After a massive data breach leaking 20 GB of Intel's confidential internal documents that have been shared on Twitter, Canon faces a much worse attack with 10 TB of files allegedly stolen for unknown ransom.
A lot of details are unclear about the incident as Canon has been cautious about the details they release in public. However, Gizmodo cited the earlier report by Bleeping Computer claiming that Maze ransomware has targeted the camera company.
Maze got hold of 10TB of Canon data
Meanwhile, ransomware operators Maze told BleepingComputer that they were able to get hold of 10 TB of data and private databases as part of the attack on Canon, no other details were provided, particularly any proof of stolen data, how much the ransom is, and the number of encrypted devices.
Maze operates ransomware attacks that compromise a system then spread until it gets access to the Windows domain controller and administrator account. The cyber attackers will then download unencrypted files from servers and backups and save them to their own servers.
Maze will deploy the ransomware throughout the network and it will threaten to distribute the stolen files unless the victim pays the ransom. This group of ransomware operators was responsible for other high-profile attacks to institutions like Xerox, LG, Conduent, Chubb, MaxLinear, Cognizant, VT San Antonio Aerospace, and the City of Pensacola, Florida.
Meanwhile, Canon told BleepingComputer that they are "currently investigating the situation."
Read also: Intel Hacked: 20GB of Data Including Secret Files Accessible Using Password 'Intel123' Leak Online
Lost images in cloud storage
A Bleeping Computer's unnamed source shared an image of a notification from Canon's IT department that was sent at about 6 a.m. on August 4. The message read that the company "is experiencing widespread system issues" that affected multiple systems and applications like Microsoft Teams, company emails, and image.canon where Canon users save their photos.
While it was initially first thought that the image.canon issue was related to the ransomware attack, Maze denied causing the outage.
The website was unavailable from June 30 while it only showed status updates until August 4 when it went live again. The website posted a company statement explaining why the site was down for six days.
According to the statement, the company detected an issue on July 30, which involved the user's 10GB storage.
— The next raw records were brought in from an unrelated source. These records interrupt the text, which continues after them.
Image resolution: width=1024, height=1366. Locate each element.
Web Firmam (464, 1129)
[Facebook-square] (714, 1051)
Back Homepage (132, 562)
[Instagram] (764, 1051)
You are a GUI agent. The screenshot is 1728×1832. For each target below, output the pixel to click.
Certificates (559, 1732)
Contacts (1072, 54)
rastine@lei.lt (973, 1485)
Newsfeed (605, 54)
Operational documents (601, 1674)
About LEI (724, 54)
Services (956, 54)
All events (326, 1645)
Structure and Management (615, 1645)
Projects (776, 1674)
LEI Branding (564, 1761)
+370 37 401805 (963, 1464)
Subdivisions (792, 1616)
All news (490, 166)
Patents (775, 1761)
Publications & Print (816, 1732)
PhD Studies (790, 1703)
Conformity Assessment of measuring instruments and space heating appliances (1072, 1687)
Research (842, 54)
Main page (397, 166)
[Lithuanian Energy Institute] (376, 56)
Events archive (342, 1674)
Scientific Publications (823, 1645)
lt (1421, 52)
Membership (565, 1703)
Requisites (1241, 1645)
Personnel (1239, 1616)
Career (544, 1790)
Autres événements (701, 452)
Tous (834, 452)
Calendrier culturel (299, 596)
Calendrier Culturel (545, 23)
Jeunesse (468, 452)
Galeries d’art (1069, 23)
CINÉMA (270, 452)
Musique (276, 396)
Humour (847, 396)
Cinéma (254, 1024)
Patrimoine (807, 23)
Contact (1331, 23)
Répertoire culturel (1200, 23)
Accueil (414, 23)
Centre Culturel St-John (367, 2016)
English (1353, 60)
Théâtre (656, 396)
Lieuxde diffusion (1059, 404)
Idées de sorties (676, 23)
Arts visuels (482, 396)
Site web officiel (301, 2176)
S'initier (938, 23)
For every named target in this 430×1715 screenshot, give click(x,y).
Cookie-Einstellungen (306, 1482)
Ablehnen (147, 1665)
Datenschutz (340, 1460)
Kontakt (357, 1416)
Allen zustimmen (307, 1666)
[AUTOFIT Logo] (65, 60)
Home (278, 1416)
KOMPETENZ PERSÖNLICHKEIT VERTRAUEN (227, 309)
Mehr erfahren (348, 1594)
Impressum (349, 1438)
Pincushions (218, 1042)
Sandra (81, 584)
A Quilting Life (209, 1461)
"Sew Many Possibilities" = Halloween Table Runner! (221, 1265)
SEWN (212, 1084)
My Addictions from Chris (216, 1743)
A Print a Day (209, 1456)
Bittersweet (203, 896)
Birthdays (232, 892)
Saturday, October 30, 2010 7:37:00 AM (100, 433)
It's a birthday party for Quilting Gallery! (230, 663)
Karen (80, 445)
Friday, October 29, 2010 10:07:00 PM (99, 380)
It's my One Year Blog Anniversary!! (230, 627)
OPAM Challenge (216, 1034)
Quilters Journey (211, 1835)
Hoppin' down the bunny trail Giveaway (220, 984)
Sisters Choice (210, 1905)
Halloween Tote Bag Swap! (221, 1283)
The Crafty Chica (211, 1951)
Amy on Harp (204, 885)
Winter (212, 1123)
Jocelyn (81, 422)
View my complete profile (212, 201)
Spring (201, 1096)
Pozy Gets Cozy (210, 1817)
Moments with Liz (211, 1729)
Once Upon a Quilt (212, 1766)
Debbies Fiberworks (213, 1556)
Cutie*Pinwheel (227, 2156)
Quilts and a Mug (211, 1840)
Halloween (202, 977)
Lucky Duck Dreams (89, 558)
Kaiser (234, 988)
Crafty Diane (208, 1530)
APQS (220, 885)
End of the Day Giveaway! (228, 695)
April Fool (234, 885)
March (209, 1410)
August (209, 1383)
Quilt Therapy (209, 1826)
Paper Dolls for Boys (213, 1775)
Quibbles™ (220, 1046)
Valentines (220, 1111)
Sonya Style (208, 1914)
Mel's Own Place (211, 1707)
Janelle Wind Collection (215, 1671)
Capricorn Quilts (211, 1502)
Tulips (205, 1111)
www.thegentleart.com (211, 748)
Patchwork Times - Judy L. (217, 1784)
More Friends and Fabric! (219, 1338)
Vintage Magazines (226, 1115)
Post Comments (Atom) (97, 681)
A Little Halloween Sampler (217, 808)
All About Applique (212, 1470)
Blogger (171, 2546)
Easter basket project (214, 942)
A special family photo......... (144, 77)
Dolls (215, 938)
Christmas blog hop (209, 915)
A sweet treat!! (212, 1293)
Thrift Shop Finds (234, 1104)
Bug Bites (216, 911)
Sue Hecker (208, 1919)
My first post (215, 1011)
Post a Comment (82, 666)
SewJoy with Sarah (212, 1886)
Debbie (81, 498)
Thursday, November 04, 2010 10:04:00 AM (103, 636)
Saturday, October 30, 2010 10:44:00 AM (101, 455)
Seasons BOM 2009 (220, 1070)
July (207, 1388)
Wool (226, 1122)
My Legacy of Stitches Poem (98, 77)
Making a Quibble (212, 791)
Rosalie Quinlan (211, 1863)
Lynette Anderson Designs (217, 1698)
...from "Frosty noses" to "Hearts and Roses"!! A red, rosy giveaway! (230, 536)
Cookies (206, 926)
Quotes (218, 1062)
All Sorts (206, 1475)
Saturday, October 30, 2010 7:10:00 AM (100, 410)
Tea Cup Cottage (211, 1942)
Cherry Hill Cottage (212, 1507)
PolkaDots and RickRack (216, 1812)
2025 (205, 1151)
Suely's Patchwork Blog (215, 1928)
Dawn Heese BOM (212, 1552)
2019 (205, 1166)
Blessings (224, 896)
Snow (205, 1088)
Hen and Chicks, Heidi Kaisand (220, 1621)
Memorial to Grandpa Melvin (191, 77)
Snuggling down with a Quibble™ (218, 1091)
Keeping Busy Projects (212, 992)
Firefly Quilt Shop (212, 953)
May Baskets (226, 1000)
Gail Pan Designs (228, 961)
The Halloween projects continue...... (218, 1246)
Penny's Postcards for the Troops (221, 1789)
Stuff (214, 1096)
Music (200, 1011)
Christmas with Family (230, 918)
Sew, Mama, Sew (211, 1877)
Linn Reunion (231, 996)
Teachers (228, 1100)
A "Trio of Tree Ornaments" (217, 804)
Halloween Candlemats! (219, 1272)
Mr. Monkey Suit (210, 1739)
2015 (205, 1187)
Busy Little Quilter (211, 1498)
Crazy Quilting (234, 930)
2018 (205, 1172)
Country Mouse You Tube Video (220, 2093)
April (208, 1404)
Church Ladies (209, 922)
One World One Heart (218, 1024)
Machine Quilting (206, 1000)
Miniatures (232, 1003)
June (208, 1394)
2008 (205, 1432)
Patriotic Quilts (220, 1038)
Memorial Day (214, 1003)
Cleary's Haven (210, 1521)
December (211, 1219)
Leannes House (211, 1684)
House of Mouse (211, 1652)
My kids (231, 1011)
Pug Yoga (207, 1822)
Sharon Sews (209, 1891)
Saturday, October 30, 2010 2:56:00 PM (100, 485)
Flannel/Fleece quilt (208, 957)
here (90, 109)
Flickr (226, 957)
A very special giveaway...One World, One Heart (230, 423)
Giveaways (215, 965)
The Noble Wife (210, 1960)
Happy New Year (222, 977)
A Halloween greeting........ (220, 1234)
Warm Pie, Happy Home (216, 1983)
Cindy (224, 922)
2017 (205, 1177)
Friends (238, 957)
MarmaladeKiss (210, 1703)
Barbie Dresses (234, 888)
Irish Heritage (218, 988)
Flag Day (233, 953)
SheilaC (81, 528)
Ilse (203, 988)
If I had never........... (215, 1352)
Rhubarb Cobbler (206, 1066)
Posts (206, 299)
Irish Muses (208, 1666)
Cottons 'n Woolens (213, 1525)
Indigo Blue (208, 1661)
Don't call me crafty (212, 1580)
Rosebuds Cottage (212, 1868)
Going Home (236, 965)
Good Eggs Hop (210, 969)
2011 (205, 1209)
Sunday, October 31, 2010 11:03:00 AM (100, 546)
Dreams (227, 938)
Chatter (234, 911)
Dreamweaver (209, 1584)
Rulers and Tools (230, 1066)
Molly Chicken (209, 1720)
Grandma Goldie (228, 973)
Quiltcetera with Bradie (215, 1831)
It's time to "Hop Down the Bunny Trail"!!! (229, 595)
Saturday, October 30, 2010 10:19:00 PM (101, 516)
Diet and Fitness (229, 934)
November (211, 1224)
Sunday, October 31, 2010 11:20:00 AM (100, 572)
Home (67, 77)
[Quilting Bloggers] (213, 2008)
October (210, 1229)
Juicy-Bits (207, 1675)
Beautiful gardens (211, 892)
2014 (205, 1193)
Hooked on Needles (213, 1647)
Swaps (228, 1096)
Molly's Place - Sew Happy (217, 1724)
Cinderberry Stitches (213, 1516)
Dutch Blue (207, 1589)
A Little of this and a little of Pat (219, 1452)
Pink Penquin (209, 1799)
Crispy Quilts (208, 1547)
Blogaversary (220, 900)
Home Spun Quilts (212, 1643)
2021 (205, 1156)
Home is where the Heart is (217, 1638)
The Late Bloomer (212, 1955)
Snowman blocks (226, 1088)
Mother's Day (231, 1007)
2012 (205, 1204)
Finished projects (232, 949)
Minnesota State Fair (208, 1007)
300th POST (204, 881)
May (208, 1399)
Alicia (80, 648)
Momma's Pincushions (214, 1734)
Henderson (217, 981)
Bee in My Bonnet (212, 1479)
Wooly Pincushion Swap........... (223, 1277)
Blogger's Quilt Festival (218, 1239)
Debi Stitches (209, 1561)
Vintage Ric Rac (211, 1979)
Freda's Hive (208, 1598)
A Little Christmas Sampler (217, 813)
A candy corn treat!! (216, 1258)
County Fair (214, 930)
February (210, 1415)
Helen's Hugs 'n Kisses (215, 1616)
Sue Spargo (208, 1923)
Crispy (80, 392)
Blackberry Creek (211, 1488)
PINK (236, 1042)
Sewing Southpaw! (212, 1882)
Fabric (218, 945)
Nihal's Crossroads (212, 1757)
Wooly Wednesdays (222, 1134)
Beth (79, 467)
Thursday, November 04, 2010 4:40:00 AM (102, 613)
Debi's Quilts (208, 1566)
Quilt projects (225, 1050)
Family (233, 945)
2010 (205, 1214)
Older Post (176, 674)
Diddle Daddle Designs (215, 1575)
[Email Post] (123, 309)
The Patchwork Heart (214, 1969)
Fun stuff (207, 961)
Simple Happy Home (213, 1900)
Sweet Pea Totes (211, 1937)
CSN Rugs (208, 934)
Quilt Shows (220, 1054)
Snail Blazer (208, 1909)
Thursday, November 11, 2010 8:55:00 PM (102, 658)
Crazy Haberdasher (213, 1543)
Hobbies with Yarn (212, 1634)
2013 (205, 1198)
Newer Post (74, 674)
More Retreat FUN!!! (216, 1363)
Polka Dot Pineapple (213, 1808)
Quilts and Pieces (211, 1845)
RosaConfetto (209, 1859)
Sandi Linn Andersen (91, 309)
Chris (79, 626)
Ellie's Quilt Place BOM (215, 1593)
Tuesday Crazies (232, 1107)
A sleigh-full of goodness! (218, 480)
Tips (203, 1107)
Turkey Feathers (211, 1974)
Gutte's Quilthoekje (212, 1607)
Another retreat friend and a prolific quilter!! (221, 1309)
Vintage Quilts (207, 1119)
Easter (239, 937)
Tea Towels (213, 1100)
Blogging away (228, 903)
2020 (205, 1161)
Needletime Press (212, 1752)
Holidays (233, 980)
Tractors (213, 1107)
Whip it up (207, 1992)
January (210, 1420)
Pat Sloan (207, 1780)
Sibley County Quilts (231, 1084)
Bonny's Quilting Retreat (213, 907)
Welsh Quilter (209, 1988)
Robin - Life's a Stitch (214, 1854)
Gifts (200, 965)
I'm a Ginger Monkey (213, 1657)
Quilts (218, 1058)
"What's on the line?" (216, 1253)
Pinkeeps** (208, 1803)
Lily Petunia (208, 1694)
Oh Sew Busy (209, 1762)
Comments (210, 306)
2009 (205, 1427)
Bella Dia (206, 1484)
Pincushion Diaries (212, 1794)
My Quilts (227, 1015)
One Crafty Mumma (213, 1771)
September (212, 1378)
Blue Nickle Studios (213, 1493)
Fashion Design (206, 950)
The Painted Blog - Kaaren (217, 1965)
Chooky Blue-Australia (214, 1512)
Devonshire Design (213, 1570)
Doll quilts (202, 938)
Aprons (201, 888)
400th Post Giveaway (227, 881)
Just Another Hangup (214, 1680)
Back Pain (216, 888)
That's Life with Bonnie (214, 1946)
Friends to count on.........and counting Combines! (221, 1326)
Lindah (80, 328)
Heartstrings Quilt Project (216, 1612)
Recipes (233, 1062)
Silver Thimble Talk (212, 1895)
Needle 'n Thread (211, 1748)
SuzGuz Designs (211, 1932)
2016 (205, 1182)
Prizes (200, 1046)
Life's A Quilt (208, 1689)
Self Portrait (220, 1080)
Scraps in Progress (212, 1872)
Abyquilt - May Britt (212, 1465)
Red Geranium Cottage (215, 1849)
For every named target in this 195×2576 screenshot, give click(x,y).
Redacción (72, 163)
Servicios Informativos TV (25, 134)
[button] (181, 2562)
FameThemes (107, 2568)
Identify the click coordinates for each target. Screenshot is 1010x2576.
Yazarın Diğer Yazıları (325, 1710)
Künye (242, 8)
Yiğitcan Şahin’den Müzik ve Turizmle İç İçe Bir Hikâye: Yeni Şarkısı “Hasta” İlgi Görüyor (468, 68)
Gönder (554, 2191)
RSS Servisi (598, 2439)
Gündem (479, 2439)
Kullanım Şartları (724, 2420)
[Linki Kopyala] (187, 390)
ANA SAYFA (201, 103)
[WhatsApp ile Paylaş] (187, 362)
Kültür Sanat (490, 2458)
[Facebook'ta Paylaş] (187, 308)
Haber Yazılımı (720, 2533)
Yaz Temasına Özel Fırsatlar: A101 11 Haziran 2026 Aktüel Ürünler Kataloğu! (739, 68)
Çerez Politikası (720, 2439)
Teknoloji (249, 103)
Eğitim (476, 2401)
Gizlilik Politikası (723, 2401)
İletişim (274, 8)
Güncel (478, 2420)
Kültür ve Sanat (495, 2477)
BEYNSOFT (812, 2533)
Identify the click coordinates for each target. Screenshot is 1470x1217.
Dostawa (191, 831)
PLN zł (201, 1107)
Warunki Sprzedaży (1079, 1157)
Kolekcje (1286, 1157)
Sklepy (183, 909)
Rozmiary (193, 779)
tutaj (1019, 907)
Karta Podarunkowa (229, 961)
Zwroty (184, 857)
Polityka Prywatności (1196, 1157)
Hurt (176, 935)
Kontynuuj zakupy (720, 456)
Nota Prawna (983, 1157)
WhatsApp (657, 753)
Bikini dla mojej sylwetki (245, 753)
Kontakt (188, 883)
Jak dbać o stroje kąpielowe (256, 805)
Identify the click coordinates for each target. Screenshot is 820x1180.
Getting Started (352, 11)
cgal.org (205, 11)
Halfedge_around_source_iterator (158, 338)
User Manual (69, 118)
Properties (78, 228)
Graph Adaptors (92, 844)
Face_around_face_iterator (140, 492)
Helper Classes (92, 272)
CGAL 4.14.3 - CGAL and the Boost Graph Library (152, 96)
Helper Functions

The mobile application and web browser services of image.canon were suspended while conducting further investigation.
Canon claimed "there was no leak of image data," although the company probe also found that some photo and video files before the morning of June 16 were lost.
Meanwhile, on Friday, August 7, Canon has issued another statement on apologizing for the recent issues in the cloud platform. The company explained that the "lost files" were caused by its recent update on its storage software that transpired on July 30.
Indeed, the company claimed it was due to an error in the code that led some images stored for over 30 days were missing. However, the company said it has identified and corrected the code that caused the error.
Ultimately, Canon said there was "no unauthorized access" to "image.canon" or any leaked images from the incident. Also, while still images can now be restored, lost videos are still being retrieved.